1.4.2 不良反應 按照美國國家癌癥研究所的通用不良反應術語標準分為1~5級。1級:反應輕微,常無明顯癥狀,不需要進行干預治療;2級:中等程度的不良反應,有臨床癥狀,需要進行干預治療;3級:較嚴重的不良反應,癥狀復雜,需要積極的干預治療,可能造成不良后果;4級:可能危害生命的不良反應;5級:死亡。
1.4.3 手術切除率及手術并發癥 比較兩組患者行保乳手術的比例和手術相關并發癥,主要包括皮瓣壞死、出血、切口感染、積液、上肢水腫等。



表2 兩組患者臨床療效比較[例(%)]
2.2 兩組患者不良反應發生情況比較 兩組患者均無死亡病例,術后化療,兩組患者不良反應發生率比較,差異均無統計學意義(P>0.05);兩組患者均無4級、5級不良反應。見表3。

表3 兩組患者不良反應發生情況比較[例(%)]
2.3 兩組患者手術并發癥發生情況比較 兩組患者手術并發癥發生率進行比較,差異無統計學意義(P>0.05)。見表4。

表4 兩組患者手術并發癥發生情況比較[例(%)]
2.4 兩組患者手術情況比較 治療組51例患者行手術治療(35例行改良根治術,16例行乳腺保乳根治術),2例因出現轉移無法切除;對照組所有患者均接受手術治療(52例行改良根治術,7例行保乳根治術),1例無法達到根治性切除。治療組保乳率(31.19%)高于對照組(11.86%),差異有統計學意義(χ2=5.745,P=0.017)。
2.5 兩組患者復發轉移率比較 術后,兩組患者均隨訪36個月。治療組胸壁復發7例,腋窩復發5例,遠處轉移2例;對照組胸壁復發2例,腋窩復發3例,遠處轉移3例。局部復發率(胸壁+腋窩)治療組(22.64%)高于對照組(8.47%),差異有統計學意義(χ2=4.352,P=0.037);遠處轉移率治療組(3.77%)低于對照組(5.08%),差異無統計學意義(χ2=0.015,P=0.902)。
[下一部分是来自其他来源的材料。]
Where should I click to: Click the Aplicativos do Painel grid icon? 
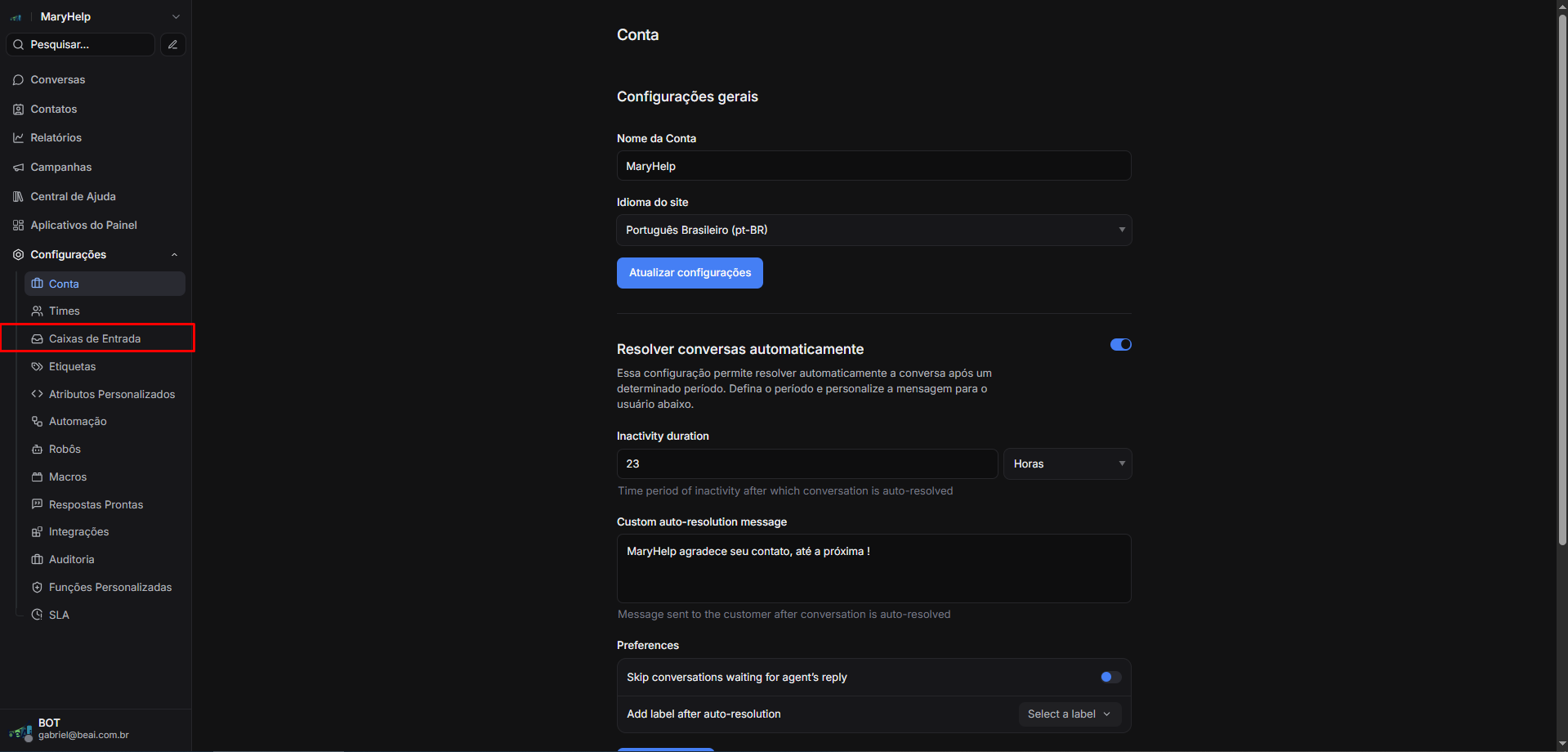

乳腺癌術后的局部復發和遠處轉移是導致治療失敗的主要原因[2],而新輔助化療可以消除微小轉移灶,降低復發和轉移的可能,同時,還可以縮小腫瘤,從而增加腫瘤切除率及保乳的概率[5-7]。本研究通過對局部晚期乳腺癌患者的臨床資料進行回顧性分析,驗證了新輔助化療的臨床療效,但同時也發現了其嚴重的劣勢。
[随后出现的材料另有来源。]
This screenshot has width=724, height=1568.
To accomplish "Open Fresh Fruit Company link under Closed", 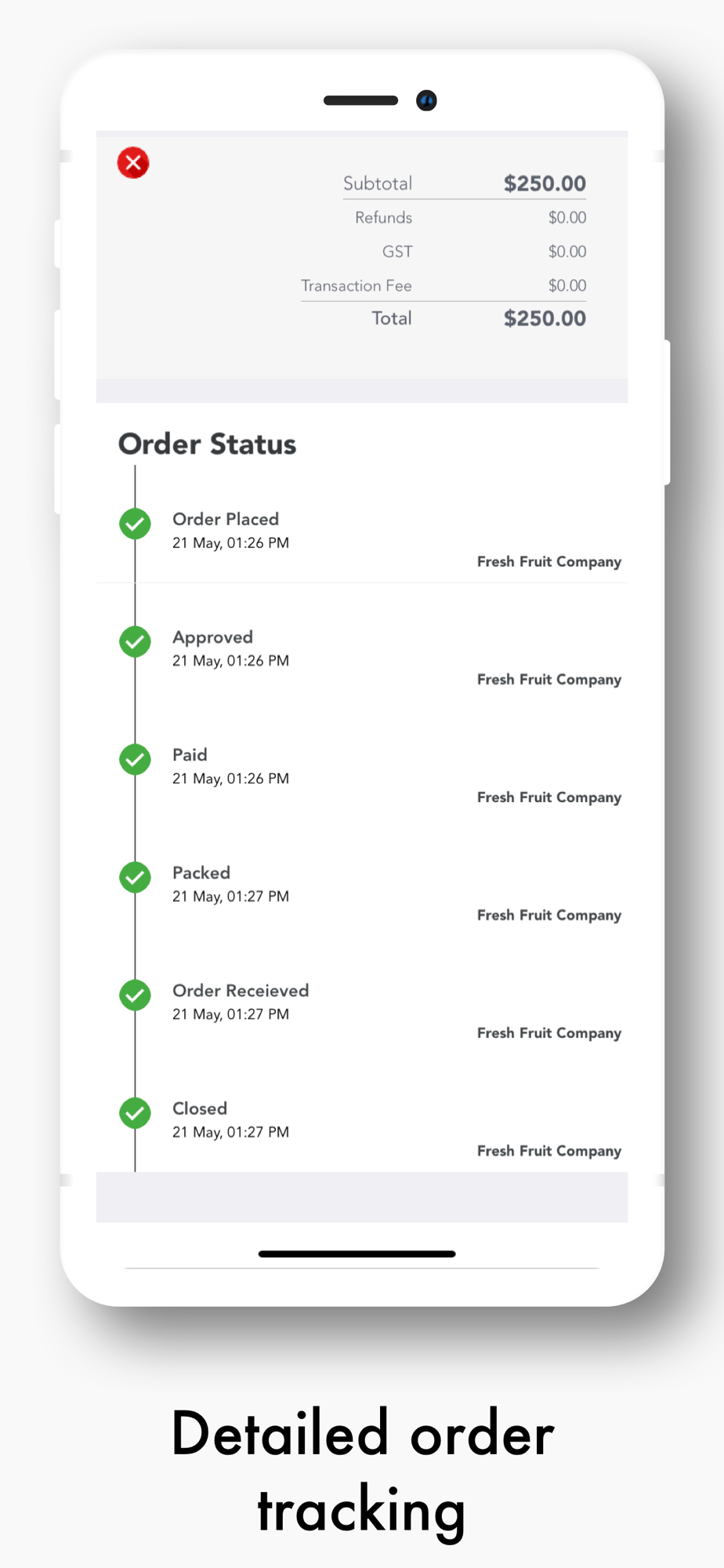I will [548, 1151].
本研究結果顯示,治療組患者腫瘤CR例數及PR例數高于對照組,總有效率高于對照組,差異有統計學意義(P<0.05);治療組患者保乳率高于對照組,差異有統計學意義(P<0.05);但兩組患者新輔助化療不良反應的發生率及手術相關并發癥的發生率差異無統計學意義(P>0.05),提示新輔助化療可以明顯縮小腫瘤,提高手術的切除率及保乳率,具有一定的安全性。
本研究結果顯示,治療組患者術后局部復發率高達22.64%,高于對照組的8.47%,差異有統計學意義(P<0.05),與乳腺癌研究者協作組[3]的研究結果相似,但是這一新輔助化療的弊端,相關的研究報道仍較少,重視程度不高。從長遠意義上來說,術后局部復發率的增加,意味著治療的失敗。因此,本研究結果是具有一定顛覆性的,可能會給乳腺癌新輔助化療的臨床應用,帶來新的思考。
本研究術后局部復發率升高的原因,可能是因為新輔助化療后,腫瘤縮小,原本需要切除的組織出現了攣縮甚至機化,加上患者保乳的意愿強烈,創造了“保乳”的假象。但由于腫瘤病灶范圍是非向心性退縮,清掃范圍縮小容易殘留,且可能忽視了腋窩淋巴結的清掃,從而導致術后腫瘤的局部復發。因此,雖然新輔助化療具有降低TNM 分期、減少淋巴結轉移、預判化療方案敏感性[8-10]等優勢,但其增加局部復發率的嚴重弊端不容小覷。為了避免上述問題,新輔助化療后,達到病理降期者的保乳手術需要謹慎選擇,切除范圍仍應以治療前為準,且更多輔助檢查措施的實施,對于明確乳腺癌患者的術前分期尤其重要[11-12],而借助MRI、多模態超聲及剪切波彈性成像聯合超微血流成像等手段,評估新輔助化療的療效及乳腺癌的殘留,也是重要的參考依據[13-15]。
綜上所述,新輔助化療可縮小腫瘤,提高局部晚期乳腺癌患者的腫瘤切除率及保乳率,但同時會增加局部復發率,導致治療的失敗。因此,這一治療模式的臨床應用推廣值得進一步探索。而本研究受限于化療方案及納入病例數的限制,可能存在一定的局限性,有待更大樣本量的臨床研究進一步證實。